● **WHAT YOU ARE ASKED TO DO**
Copy nothing from the entries below except the lines from the one containing "You are a GUI" through the one containing "Fermeture du secrétariat", and copy those exactly.

● **INFORMATION GIVEN**
__________
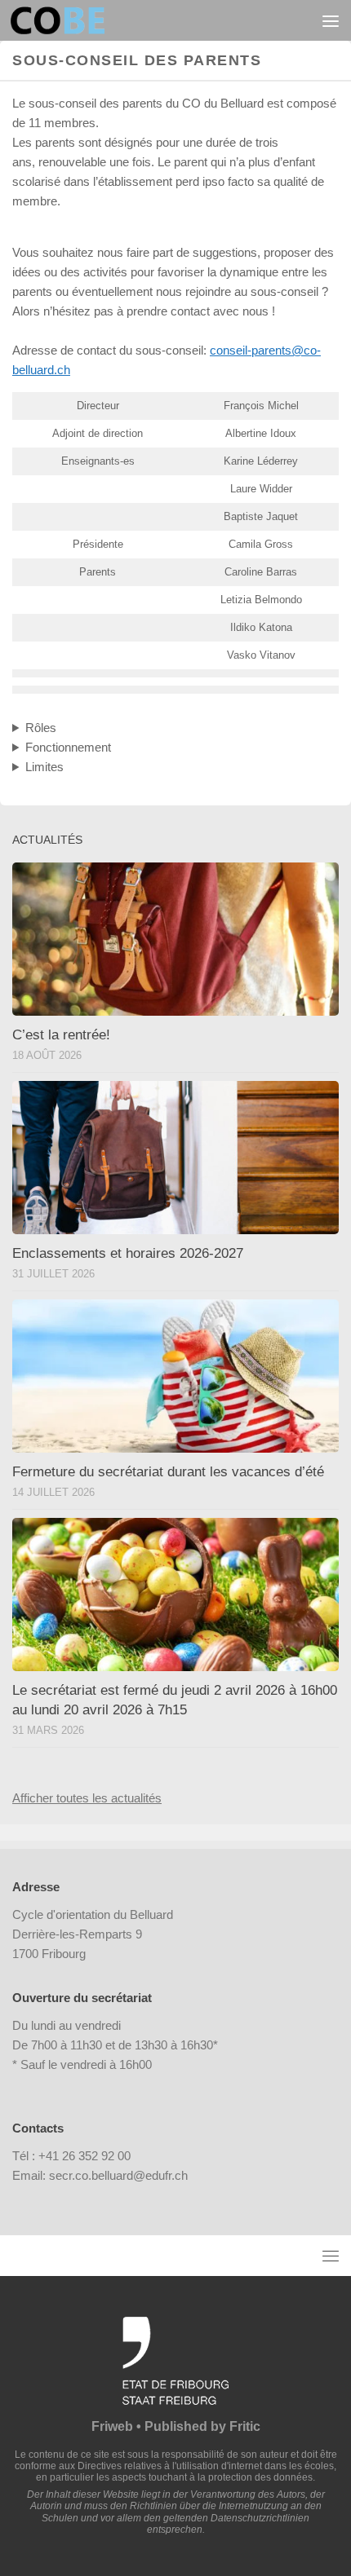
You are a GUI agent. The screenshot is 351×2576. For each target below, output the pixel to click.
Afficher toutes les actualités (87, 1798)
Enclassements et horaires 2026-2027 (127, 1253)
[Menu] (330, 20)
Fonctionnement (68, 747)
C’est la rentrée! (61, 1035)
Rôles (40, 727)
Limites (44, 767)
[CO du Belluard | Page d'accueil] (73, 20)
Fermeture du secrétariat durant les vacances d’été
__________
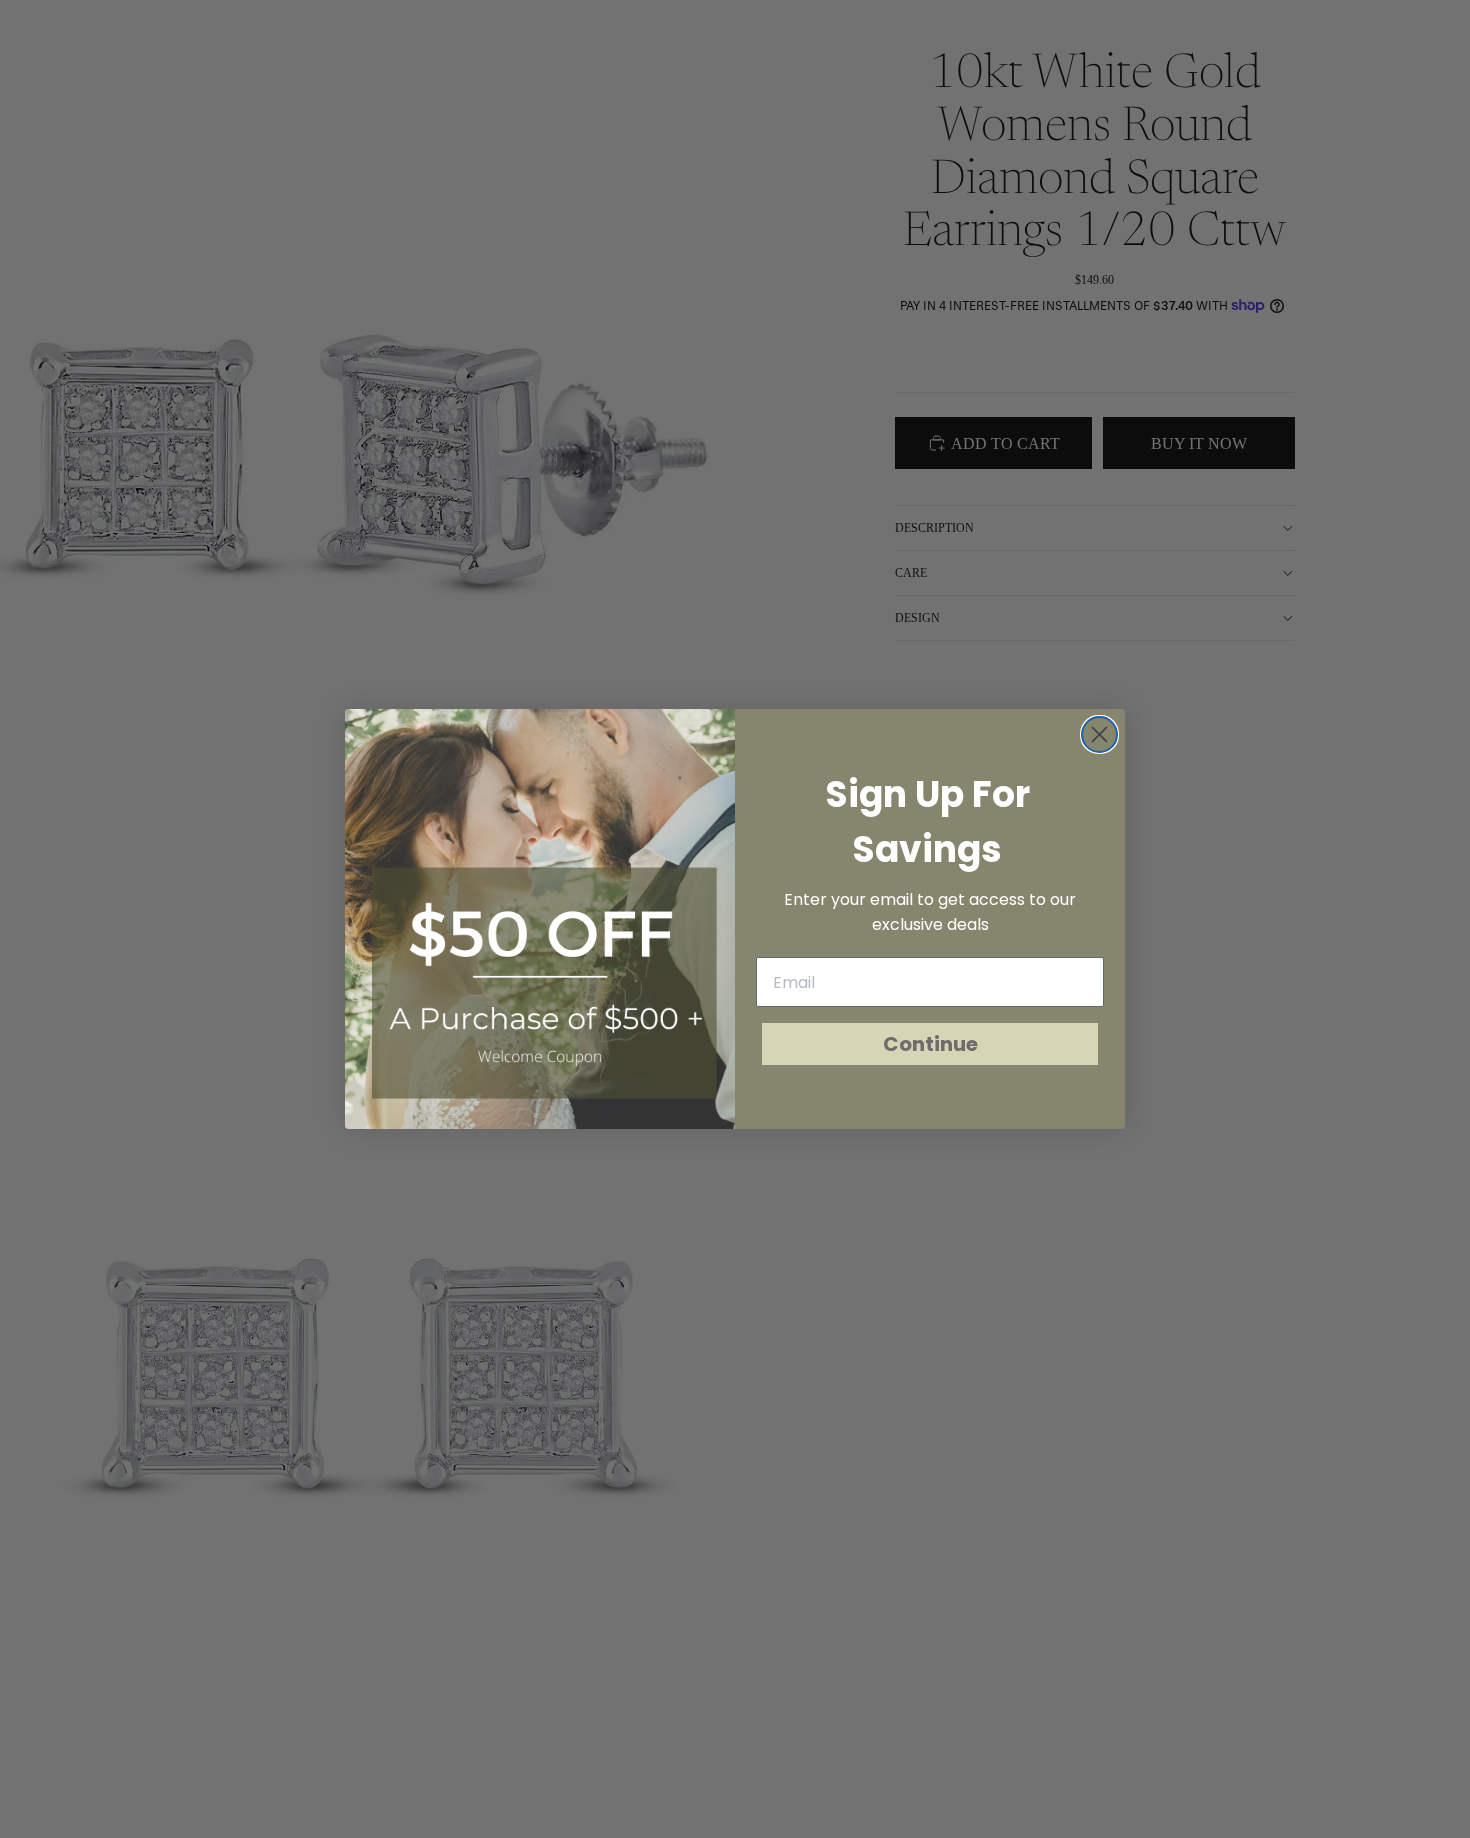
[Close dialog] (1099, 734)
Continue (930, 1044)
__________
● **SOLUTION FOR THIS EXERCISE**
You are a GUI agent. The screenshot is 351×2576. For each target below, output the pixel to click.
Afficher toutes les actualités (87, 1798)
Enclassements et horaires 2026-2027 (127, 1253)
[Menu] (330, 20)
Fonctionnement (68, 747)
C’est la rentrée! (61, 1035)
Rôles (40, 727)
Limites (44, 767)
[CO du Belluard | Page d'accueil] (73, 20)
Fermeture du secrétariat durant les vacances d’été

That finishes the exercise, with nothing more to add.